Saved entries
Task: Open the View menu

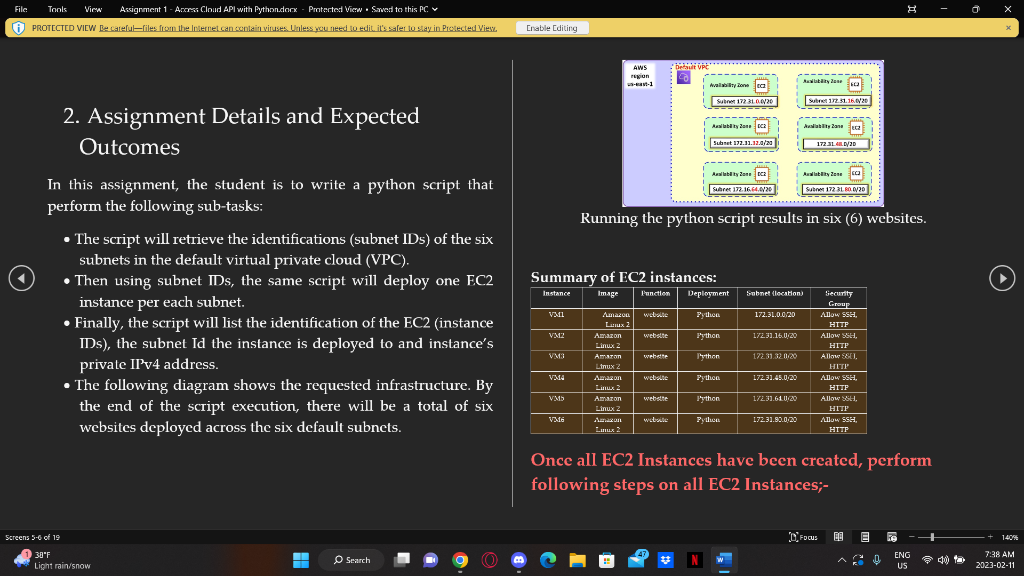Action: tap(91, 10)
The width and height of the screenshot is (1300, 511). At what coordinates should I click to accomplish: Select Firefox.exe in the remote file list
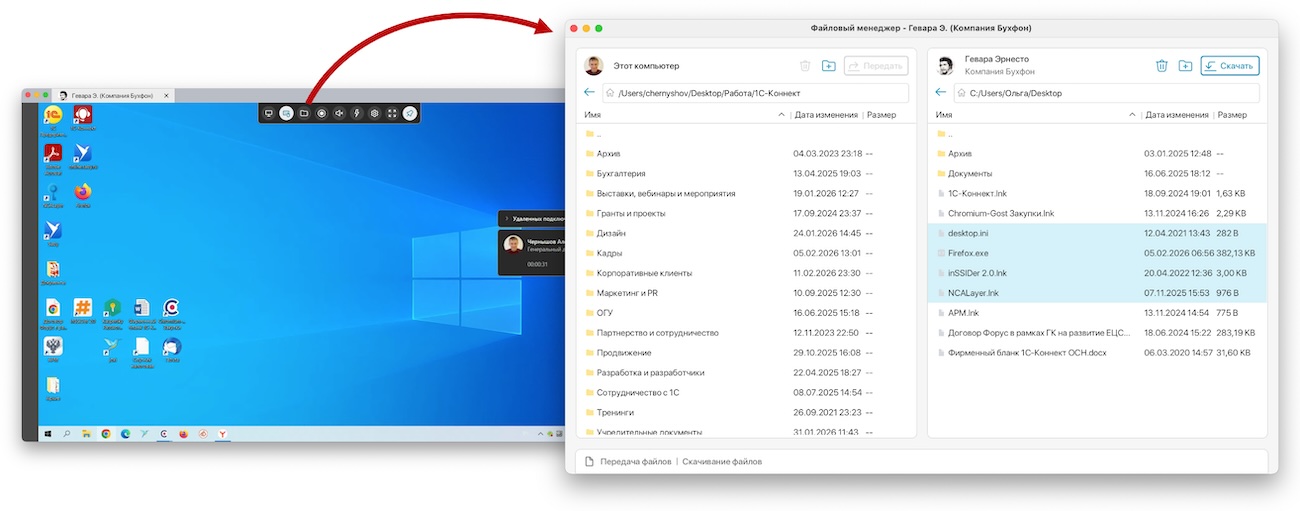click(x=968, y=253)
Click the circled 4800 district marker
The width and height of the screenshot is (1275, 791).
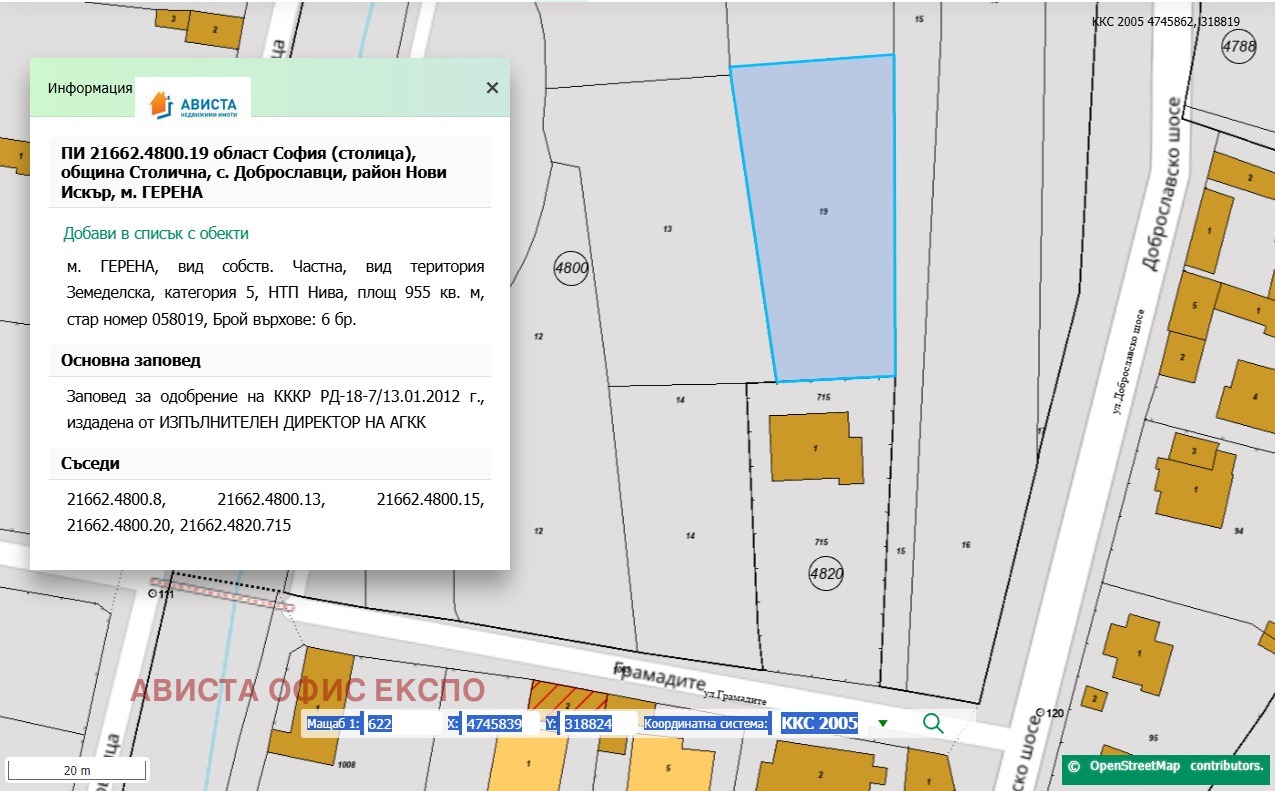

• **Exercise goal**
Set down only the lines running from the line with "Click the circled 4800 district marker" to the end of the entries, inclusive; omit every picture.

• **Expected answer**
Click the circled 4800 district marker
The width and height of the screenshot is (1275, 791).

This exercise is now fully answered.